The Chancellor got what she wanted. The meeting that lasted throughout the early hours of December the 9th was indeed the first step towards fiscal union. The major critique of the Euro was seemingly addressed: a common currency will now have the foundations of common fiscal governance. Euro countries will have to run balanced or surplus budgets, which will be monitored by the Commission and the Council, giving the EU an unprecedented power over what is considered to be a core of national sovereignty – fiscal policy. The 17 Euro member-states will also have to include the established maximum percentages of the GDP which their budget deficit can exceed (0.5%) in their Constitutions.
What Merkel did not get was a treaty change agreed among all EU member-states. Britain’s veto of a change to the Lisbon Treaty has stolen the show and much of media’s attention in recent days. David Cameron, unable to secure sufficient safeguards for the British financial services industry decided to act on his earlier warnings and veto a change to the Lisbon Treaty. The second option, already previewed but not preferred, was to forge a new Treaty between the 17 Eurozone countries, open to all non-Euro country who wished to take part.
The immediate and palpable results were a fiscal union between the 17 to be codified in a new treaty by March, six non-Euro countries expressing their desire to join it, a further three to consult their parliaments before deciding to join it, and an isolated Britain.
Several questions remain unanswered and are proof of the daunting task ahead: is this enough to save the Euro? Can an international treaty be enforced by European institutions? Will different types of integration mean core clubs within the EU and an irrevocably split Europe?
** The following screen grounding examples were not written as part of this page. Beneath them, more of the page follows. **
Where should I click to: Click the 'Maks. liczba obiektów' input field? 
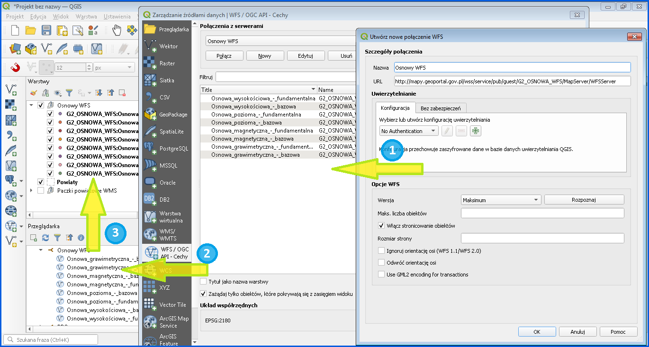coord(542,213)
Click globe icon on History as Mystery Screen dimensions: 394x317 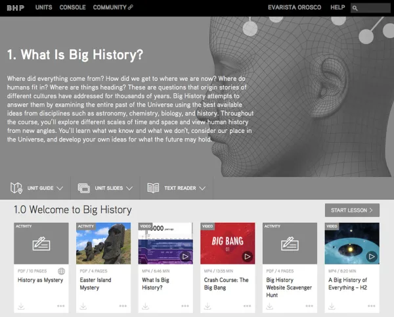pyautogui.click(x=62, y=271)
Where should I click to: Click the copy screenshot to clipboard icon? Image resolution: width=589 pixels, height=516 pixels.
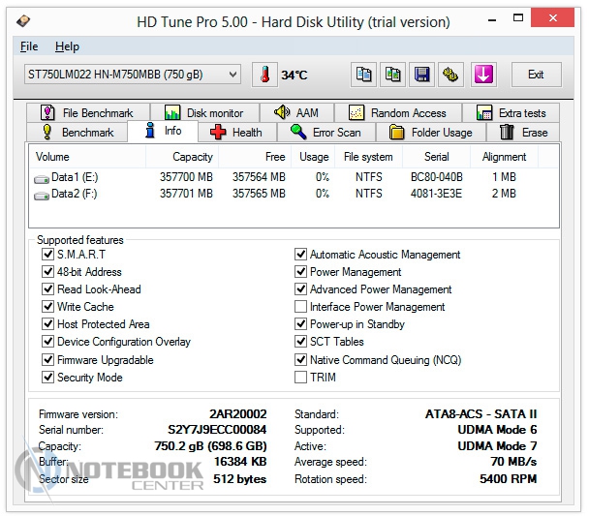[x=392, y=75]
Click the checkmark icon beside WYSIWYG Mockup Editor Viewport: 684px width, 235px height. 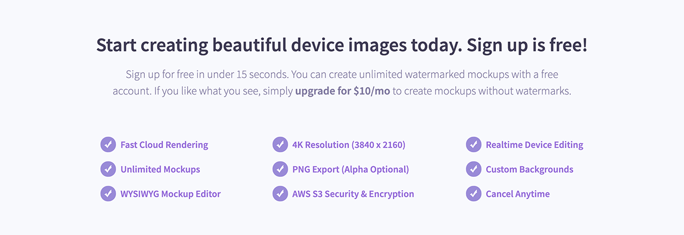[x=108, y=194]
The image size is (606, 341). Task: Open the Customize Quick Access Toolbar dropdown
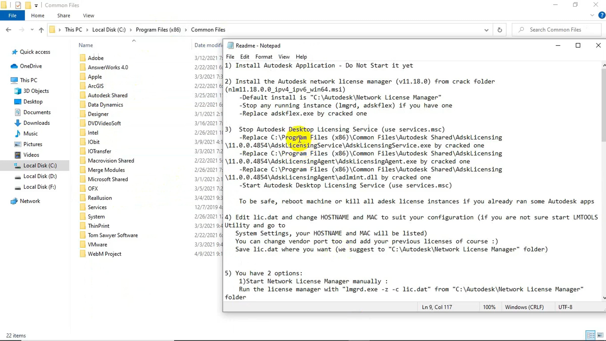click(x=36, y=5)
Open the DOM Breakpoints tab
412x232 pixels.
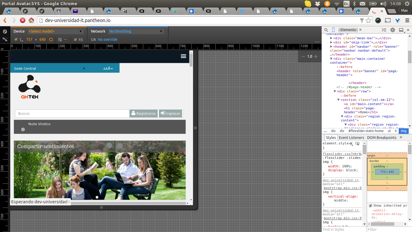[382, 137]
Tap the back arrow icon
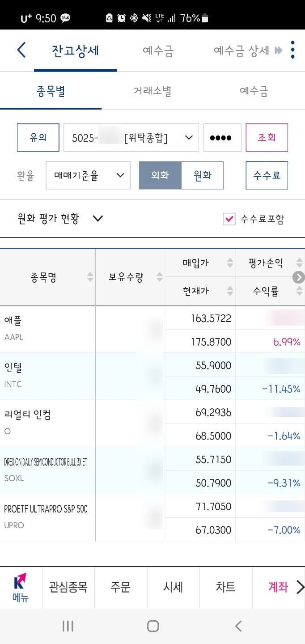This screenshot has width=305, height=644. tap(21, 50)
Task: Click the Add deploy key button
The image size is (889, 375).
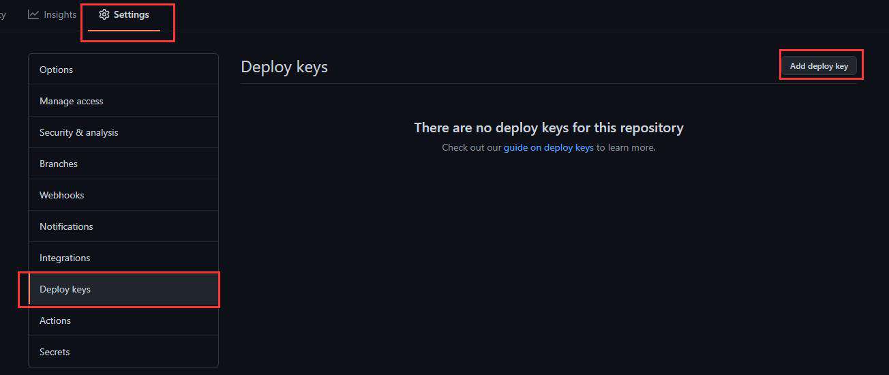Action: (819, 66)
Can the Common Market survive different levels of economic and fiscal integration?
The next weeks will certainly answer the first two. Markets’ behaviour towards the Euro will tell if the long-term tighter fiscal rules were enough to inspire confidence in the common currency and whether the strengthened economic funds will be able to address markets’ uncertainties over Eurozone debt-stricken countries. Whether the Commission and the European Court of Justice will have power over an international treaty signed outside the EU framework will be a technical and legal question that will have to be addressed by March. Britain doesn’t want them to, Merkel maintains that it’s the only way.
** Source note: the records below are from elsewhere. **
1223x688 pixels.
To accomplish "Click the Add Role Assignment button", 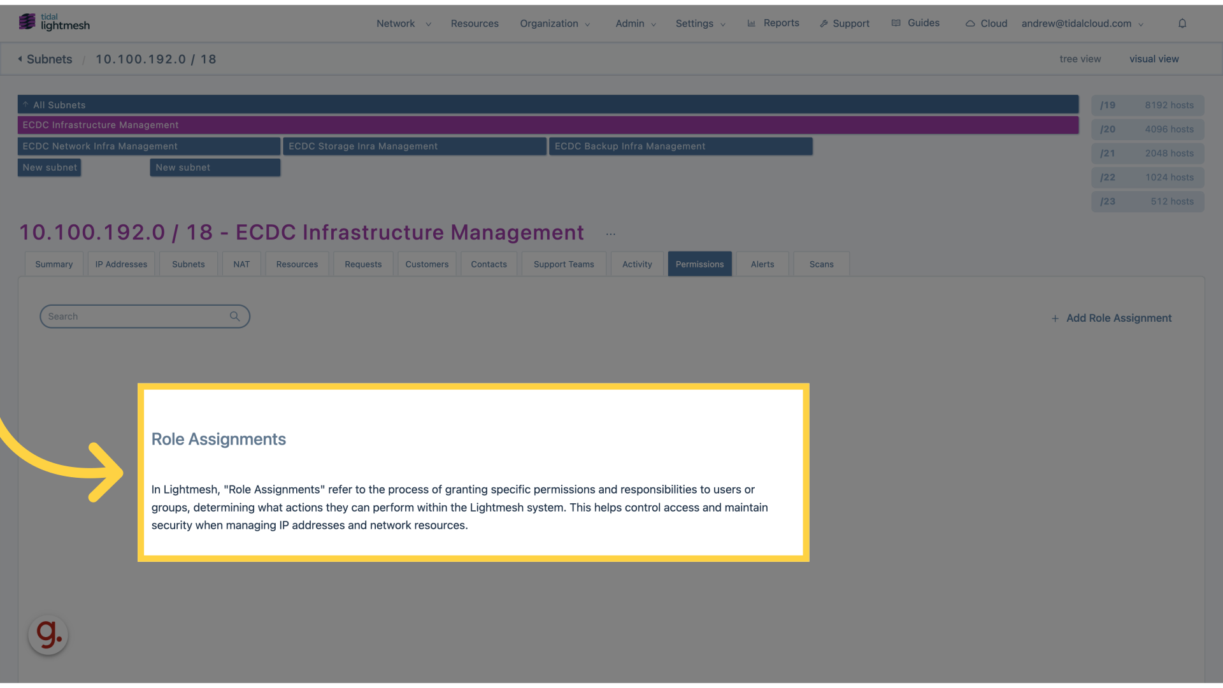I will (1112, 317).
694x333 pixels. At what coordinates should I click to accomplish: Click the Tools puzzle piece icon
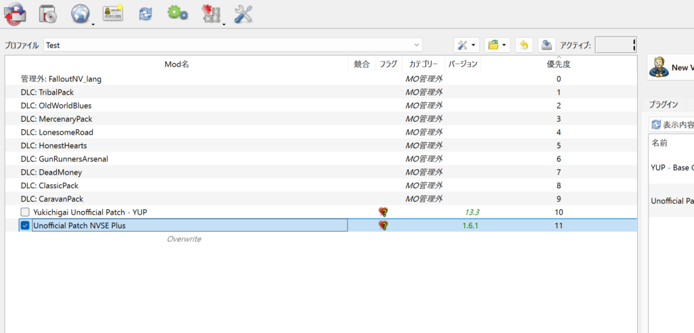(x=211, y=13)
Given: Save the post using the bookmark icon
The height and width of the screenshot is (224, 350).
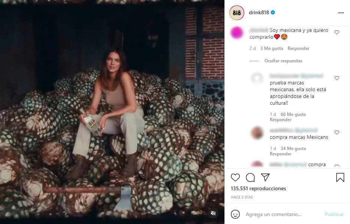Looking at the screenshot, I should [340, 177].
The Euro remains in a very fragile position. Ms Merkel’s claims for tying peripheral and more lax-prone Euro-countries to tighter fiscal rules and austerity were addressed; Eurobonds were sidelined for now, and a new treaty will be developed. But she can only half-breathe with relief. Many an agreement before was met with distrust by the markets. A turning point seems to have been reached. Only time will tell if the 9th of December was an historic day for the Euro or the stamp on a split Europe.